A common response to this is to set some frequency “threshold” for features to ‘‘qualify’’ for consideration. For example, we only compute log odds ratio on words that appears at least 10 times.

3.2.2 Model-based approach: Weighted log odds ratio

Monroe, Colaresi, and Quinn then proposed a model-based approach where the choice of word \(w\) are modeled as a function of document \(P(w |j)\).

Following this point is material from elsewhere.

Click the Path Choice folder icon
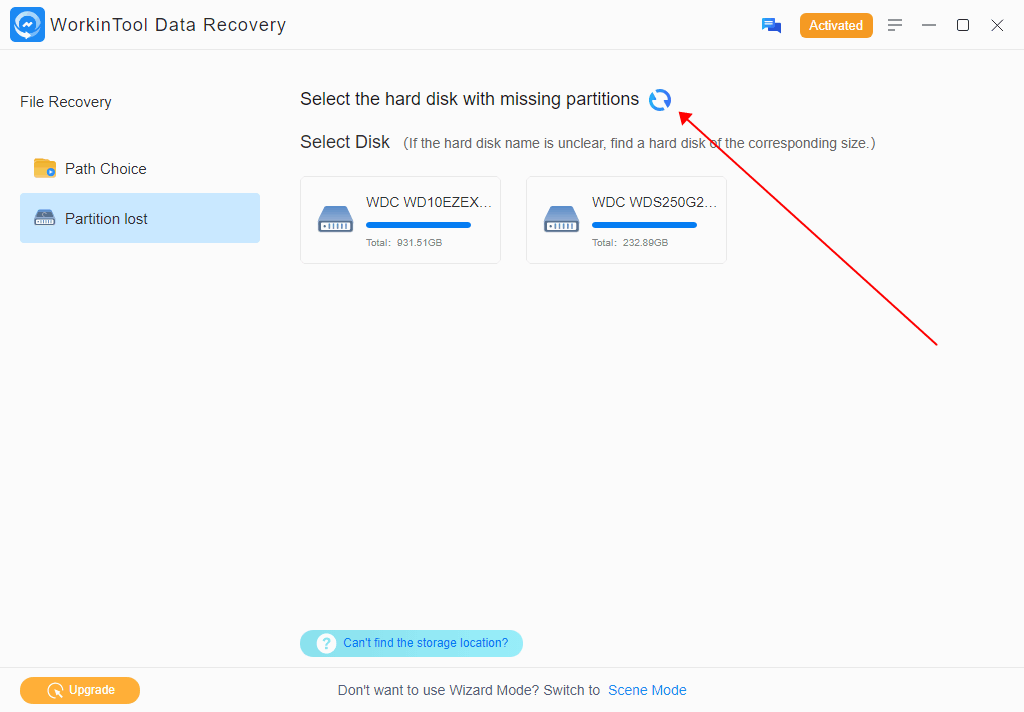 point(45,168)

In general, the strategy is to first model word usage in the full collection of documents and to then investigate how subgroup-specific word usage diverges from that in the full collection of documents.

First, the model assumes that the W-vector \(\boldsymbol{y}\) follows a multinomial distribution

\[ \boldsymbol{y} \sim \text{Multinomial}(n, \boldsymbol{\pi}) \] where \(n = \sum_{w=1}^Wy_w\) and \(\boldsymbol{\pi}\) is W-vector of possibilities. And the the baseline log odds ratio between word \(w\) and the first word is

\[ \beta_w = \log{\pi_w} - \log{\pi_1} \;\;\; w=1, 2, ..., W \]

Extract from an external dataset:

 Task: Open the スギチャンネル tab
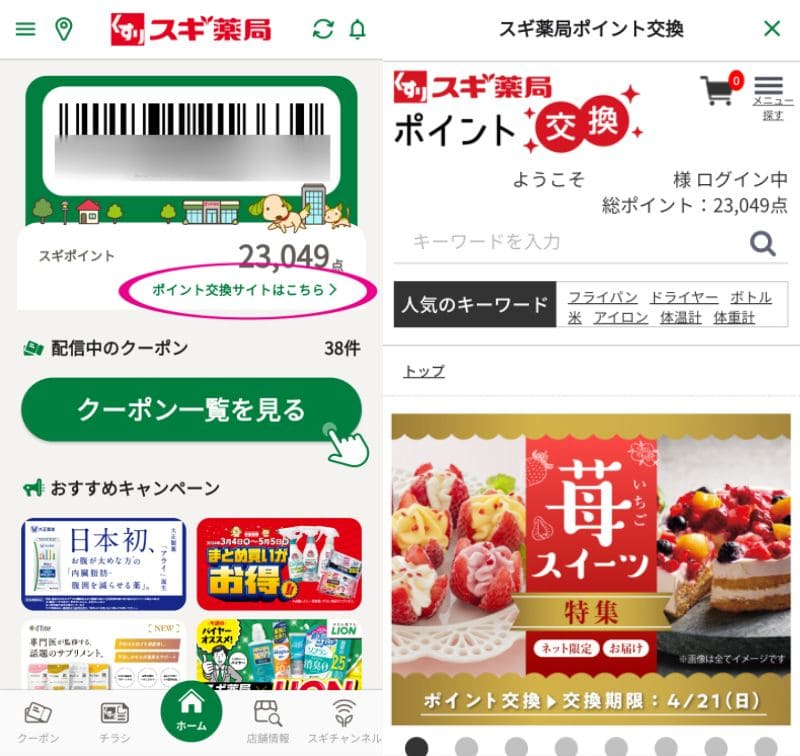[344, 723]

BTW, this is essentially a baseline logit model including only an intercept, which is an extention of logistic regression for dealing with response with W categories.

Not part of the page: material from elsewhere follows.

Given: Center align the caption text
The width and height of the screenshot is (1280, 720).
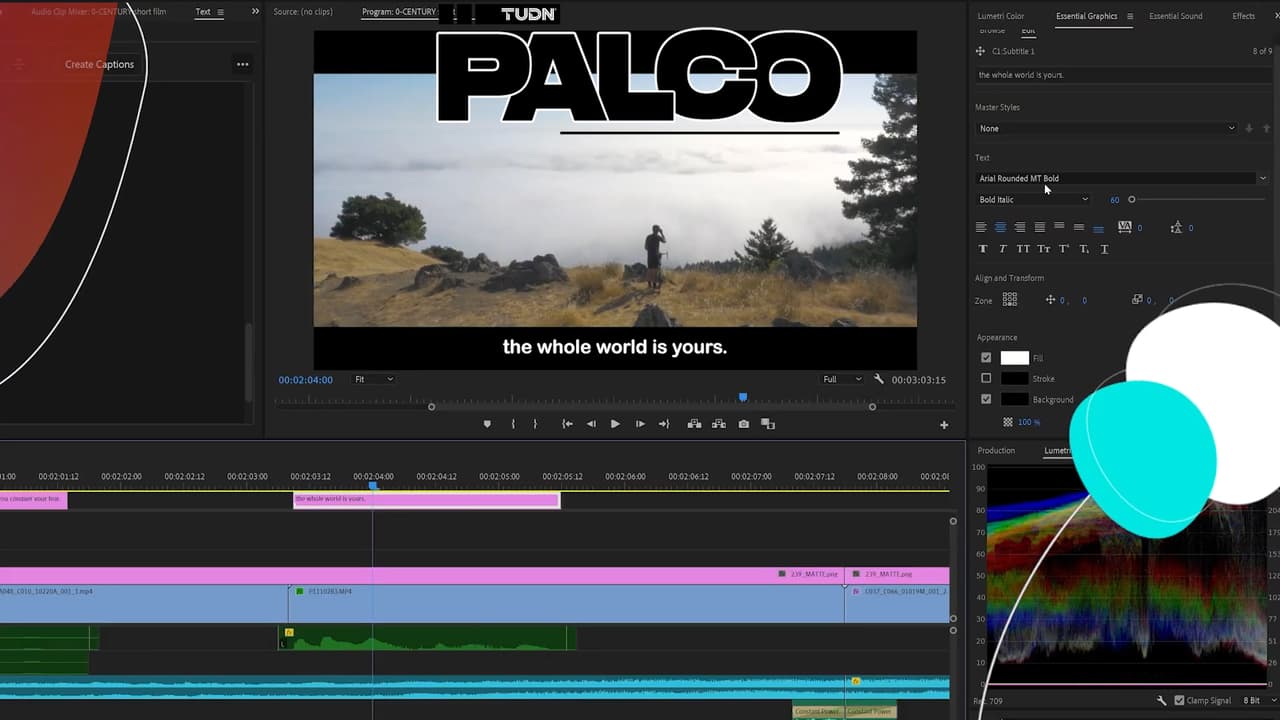Looking at the screenshot, I should pyautogui.click(x=1000, y=228).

Therefore, the likelihood function can be expressed in terms of \(\beta_w\)

\[ L(\boldsymbol{\beta} | \boldsymbol{y}) = \prod_{w=1}^{W}{(\frac{\exp(\beta_w)}{\sum_{w=1}^{W}\exp(\beta_w)})^{y_w}} \]

Within any document, \(i\), the model to this point goes through with addition of subscripts

\[ \boldsymbol{y^i} \sim \text{Multinomial}(n^i, \boldsymbol{\pi^i}) \]

The lack of covariates results in an immediately available analytical solution for the MLE of \({\beta^i_w}\) . We calculate

\[ \boldsymbol{\hat{\pi}}^\text{MLE} = \boldsymbol{y} / n \]

where \(n = \sum_{w = 1}^{W}y_w\)and \(\boldsymbol{\hat{\beta}}^\text{MLE}\) follows after transforming.

The paper proceeds with a Bayesian model, specifying the prior using the conjugate for the multinomial distribution, the Dirichlet:

\[ \boldsymbol{\pi} \sim \text{Dirichlet}(\boldsymbol{\alpha}) \] where \(\boldsymbol{\alpha}\) is a W-vector of parameters with each element \(\alpha_w > 0\). There is a nice interpretation of \(\alpha_w\), that is, use of any particular Dirichlet prior defined by \(\boldsymbol{\alpha}\) affects the posterior exactly as if we had observed in the data an additional \(\alpha_w – 1\) instances of word \(w\). It follows this is a uninformative prior if all \(\alpha_w\)s are identical.

Due to the conjugacy, the full Bayesian estimate using the Dirichlet prior is also analytically available in analogous form:

\[ \boldsymbol{\hat{\pi}} = \frac{(\boldsymbol{y} + \boldsymbol{\alpha})}{n + \alpha_0} \] where \(\alpha_0 = \sum_{w=1}^{W}\alpha_w\)

Our job, therefore, is to compare if the usage of word \(w\) in document \(i\), \(\pi_w^i\), differs from \(\pi_w\) overall or in some other document \(\pi^j_w\). One of the advantages of the model-based approach is that we can measure the uncertainty in odds.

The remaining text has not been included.